### What is required
Pictures are to be left out. Return exactly the lines below from the one with "Instruction: Click the" up to and including the one with "At what coordinates".

### Dataset excerpts

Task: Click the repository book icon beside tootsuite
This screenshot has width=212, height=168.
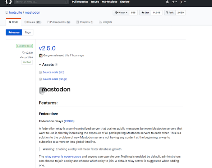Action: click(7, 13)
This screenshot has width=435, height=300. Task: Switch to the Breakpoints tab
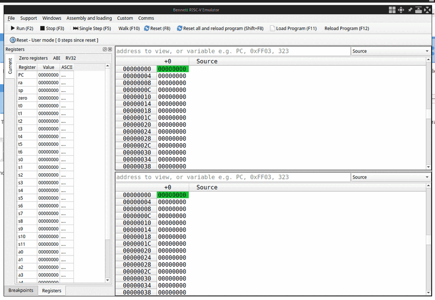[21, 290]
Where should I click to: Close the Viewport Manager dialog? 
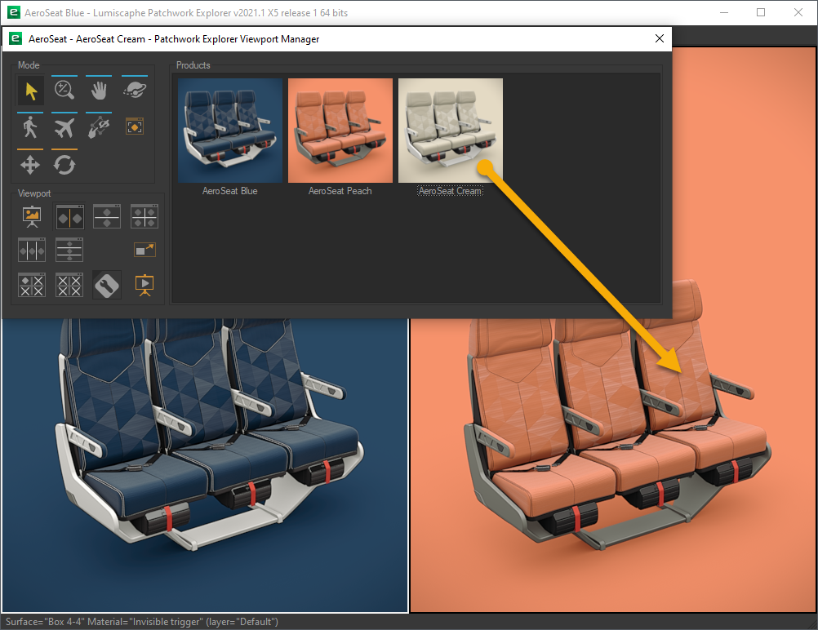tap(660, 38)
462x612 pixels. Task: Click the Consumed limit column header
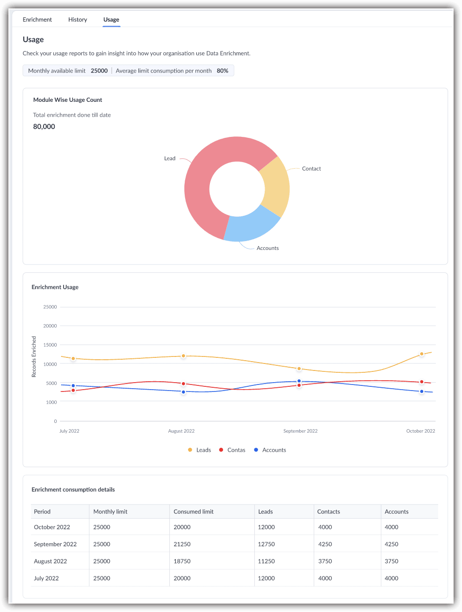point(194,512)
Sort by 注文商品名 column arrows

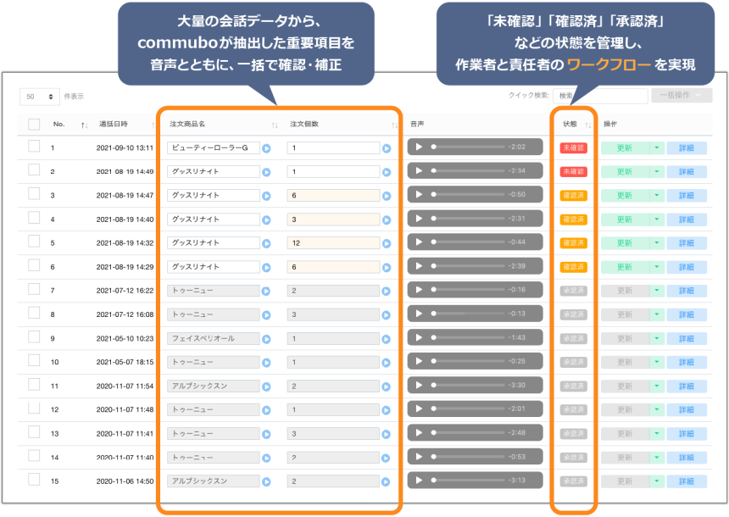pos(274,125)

---

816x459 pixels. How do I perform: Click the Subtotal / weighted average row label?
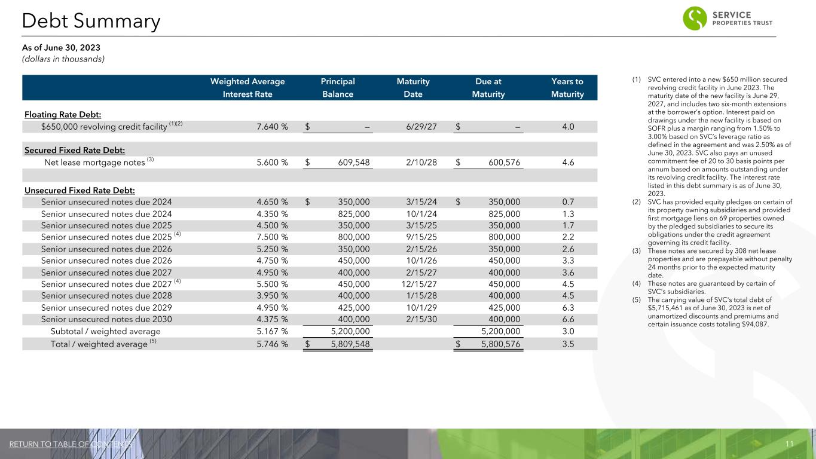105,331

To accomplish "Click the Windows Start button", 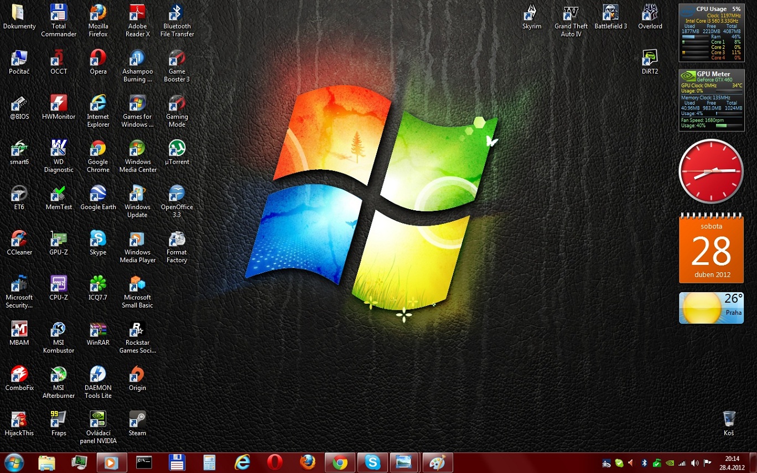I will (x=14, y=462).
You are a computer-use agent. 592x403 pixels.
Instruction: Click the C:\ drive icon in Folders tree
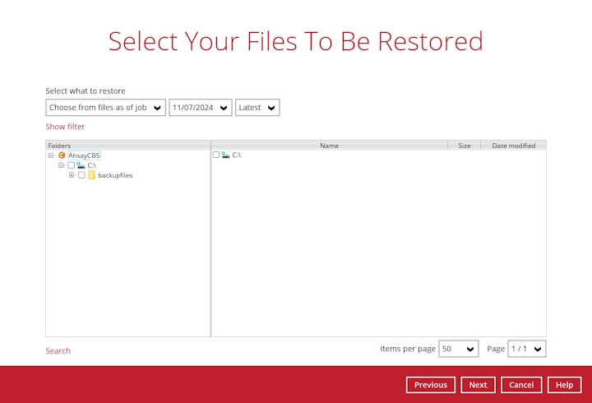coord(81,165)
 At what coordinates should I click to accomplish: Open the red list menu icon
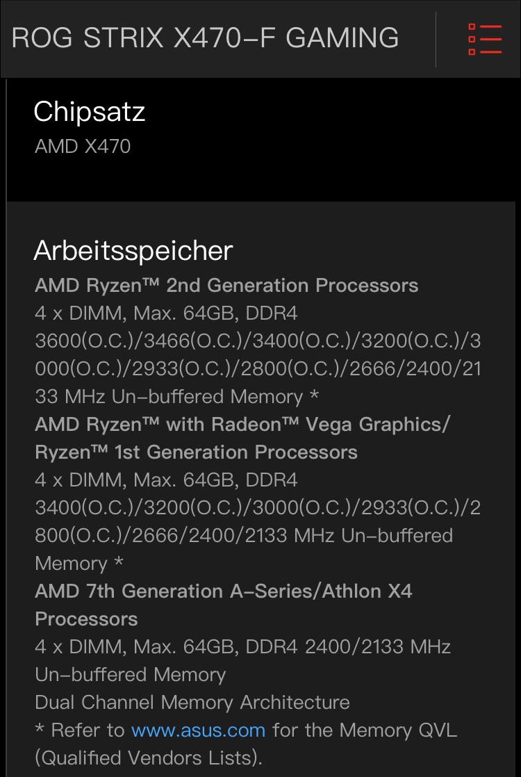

### Task answer
Instruction: Click the C:\ drive icon in Folders tree
coord(81,165)
 At what coordinates should I click to accomplish: Open the red list menu icon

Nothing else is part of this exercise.